Copy everything from the first of the rows below down to the line containing "will tap(610, 432).", including both of those lines, without changing a character.

Item-finding rows
────────────────────
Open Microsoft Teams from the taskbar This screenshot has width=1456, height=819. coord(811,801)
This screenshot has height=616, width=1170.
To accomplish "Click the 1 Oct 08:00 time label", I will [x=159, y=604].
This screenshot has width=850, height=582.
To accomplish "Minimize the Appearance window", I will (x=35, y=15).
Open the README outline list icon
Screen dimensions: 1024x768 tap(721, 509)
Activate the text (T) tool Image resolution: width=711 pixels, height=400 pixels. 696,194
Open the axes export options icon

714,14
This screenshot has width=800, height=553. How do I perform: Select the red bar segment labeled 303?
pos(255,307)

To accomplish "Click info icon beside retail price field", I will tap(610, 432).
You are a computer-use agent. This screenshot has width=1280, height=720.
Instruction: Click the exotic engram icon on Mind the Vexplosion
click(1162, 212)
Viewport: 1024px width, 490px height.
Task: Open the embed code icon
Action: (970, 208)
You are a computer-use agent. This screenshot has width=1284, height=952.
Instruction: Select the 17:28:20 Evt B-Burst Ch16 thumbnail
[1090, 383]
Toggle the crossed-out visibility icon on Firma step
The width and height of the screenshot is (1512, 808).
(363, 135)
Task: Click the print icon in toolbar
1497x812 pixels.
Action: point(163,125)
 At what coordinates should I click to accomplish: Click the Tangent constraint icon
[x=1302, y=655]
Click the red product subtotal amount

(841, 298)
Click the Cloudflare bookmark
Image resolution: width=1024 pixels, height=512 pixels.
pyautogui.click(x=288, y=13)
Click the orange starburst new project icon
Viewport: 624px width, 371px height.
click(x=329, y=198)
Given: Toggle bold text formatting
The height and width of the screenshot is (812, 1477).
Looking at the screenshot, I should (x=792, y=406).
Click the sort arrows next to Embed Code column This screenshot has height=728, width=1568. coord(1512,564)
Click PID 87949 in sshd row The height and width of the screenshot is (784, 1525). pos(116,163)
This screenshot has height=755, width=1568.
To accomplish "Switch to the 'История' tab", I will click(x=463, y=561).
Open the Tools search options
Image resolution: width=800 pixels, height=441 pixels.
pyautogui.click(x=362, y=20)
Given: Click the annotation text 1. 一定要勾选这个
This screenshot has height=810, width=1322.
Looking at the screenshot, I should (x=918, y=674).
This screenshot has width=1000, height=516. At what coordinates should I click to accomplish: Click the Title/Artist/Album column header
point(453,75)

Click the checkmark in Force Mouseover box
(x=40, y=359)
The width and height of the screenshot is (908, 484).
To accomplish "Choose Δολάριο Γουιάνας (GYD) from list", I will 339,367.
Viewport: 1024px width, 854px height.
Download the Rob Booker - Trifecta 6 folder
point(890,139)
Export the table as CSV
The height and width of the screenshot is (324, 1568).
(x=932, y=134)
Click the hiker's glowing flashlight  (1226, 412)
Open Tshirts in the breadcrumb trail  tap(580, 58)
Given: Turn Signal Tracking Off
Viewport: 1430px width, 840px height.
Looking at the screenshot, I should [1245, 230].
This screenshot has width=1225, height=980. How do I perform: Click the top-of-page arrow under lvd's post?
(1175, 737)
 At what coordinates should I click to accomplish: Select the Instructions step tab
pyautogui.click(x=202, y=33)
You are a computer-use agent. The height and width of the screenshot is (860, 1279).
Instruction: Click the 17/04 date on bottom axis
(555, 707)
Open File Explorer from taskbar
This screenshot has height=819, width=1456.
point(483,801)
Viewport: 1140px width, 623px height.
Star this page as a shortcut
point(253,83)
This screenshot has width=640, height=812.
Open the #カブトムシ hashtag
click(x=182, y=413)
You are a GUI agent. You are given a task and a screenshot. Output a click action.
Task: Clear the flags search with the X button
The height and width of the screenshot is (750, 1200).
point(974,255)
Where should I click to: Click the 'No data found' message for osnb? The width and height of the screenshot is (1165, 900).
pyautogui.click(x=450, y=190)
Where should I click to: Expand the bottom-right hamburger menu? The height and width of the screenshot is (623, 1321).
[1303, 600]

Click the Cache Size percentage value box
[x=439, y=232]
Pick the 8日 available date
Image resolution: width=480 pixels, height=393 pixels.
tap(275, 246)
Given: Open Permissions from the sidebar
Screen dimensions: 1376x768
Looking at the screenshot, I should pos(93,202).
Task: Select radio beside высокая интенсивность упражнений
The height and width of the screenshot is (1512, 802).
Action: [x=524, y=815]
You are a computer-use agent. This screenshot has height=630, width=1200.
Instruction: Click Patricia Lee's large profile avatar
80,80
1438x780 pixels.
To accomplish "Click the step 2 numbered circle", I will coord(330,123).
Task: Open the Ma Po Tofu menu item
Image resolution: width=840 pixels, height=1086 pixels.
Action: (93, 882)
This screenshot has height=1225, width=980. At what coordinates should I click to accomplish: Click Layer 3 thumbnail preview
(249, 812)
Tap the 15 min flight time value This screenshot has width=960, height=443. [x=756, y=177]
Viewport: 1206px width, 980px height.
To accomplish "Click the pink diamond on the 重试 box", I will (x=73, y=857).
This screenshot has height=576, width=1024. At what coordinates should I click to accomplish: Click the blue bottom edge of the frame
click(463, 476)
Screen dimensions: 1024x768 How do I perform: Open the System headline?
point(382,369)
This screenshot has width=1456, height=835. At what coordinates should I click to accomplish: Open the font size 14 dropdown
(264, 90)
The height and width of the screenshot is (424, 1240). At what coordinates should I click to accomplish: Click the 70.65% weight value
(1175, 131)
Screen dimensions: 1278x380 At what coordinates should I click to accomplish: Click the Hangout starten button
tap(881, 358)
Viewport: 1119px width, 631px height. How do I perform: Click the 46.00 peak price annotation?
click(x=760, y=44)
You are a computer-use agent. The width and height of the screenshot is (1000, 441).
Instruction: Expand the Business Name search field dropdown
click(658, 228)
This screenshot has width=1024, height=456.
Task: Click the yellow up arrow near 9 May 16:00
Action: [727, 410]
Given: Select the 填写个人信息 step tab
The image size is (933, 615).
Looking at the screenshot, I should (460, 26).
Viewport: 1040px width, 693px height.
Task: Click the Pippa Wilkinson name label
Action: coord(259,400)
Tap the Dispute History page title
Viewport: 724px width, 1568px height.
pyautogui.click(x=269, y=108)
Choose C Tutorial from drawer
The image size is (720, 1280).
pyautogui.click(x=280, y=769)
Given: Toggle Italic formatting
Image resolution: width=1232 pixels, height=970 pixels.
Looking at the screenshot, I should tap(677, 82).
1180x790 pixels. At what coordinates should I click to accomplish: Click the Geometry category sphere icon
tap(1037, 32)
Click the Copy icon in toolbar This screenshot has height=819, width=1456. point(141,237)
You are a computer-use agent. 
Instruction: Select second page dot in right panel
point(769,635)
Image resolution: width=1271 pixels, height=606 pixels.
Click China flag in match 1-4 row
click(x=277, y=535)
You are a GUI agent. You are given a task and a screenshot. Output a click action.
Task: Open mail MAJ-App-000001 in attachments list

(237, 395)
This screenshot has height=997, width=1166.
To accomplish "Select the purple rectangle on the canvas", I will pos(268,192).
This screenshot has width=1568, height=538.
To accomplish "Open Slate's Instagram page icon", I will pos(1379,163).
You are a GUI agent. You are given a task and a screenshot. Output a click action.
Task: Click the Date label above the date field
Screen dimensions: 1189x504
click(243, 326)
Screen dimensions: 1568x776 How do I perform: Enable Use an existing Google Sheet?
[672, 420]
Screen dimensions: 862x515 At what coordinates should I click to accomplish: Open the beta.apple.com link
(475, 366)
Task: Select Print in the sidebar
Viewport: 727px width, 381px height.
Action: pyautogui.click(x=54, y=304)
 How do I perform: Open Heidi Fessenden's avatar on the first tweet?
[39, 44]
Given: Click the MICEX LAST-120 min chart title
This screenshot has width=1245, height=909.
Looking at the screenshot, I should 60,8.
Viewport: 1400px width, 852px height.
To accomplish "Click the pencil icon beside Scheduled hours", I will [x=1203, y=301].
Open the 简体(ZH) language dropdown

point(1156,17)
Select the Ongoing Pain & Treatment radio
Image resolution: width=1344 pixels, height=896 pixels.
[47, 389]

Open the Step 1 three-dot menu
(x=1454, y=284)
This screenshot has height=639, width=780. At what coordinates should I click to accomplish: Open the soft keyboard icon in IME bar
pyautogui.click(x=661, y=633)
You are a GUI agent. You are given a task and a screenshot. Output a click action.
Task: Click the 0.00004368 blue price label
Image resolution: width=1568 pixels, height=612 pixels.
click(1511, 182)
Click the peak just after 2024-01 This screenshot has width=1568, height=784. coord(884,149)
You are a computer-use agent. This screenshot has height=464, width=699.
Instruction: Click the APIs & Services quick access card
────────────────────
- _FINISHED TASK_:
Open Microsoft Teams from the taskbar This screenshot has width=1456, height=819. coord(811,801)
This screenshot has height=616, width=1170.
To accomplish "Click the 1 Oct 08:00 time label", I will [x=159, y=604].
This screenshot has width=850, height=582.
To accomplish "Minimize the Appearance window", I will (x=35, y=15).
Open the README outline list icon
Screen dimensions: 1024x768 tap(721, 509)
Activate the text (T) tool Image resolution: width=711 pixels, height=400 pixels. 696,194
Open the axes export options icon

714,14
This screenshot has width=800, height=553. How do I perform: Select the red bar segment labeled 303?
pos(255,307)

To accomplish "Click info icon beside retail price field", I will tap(610, 432).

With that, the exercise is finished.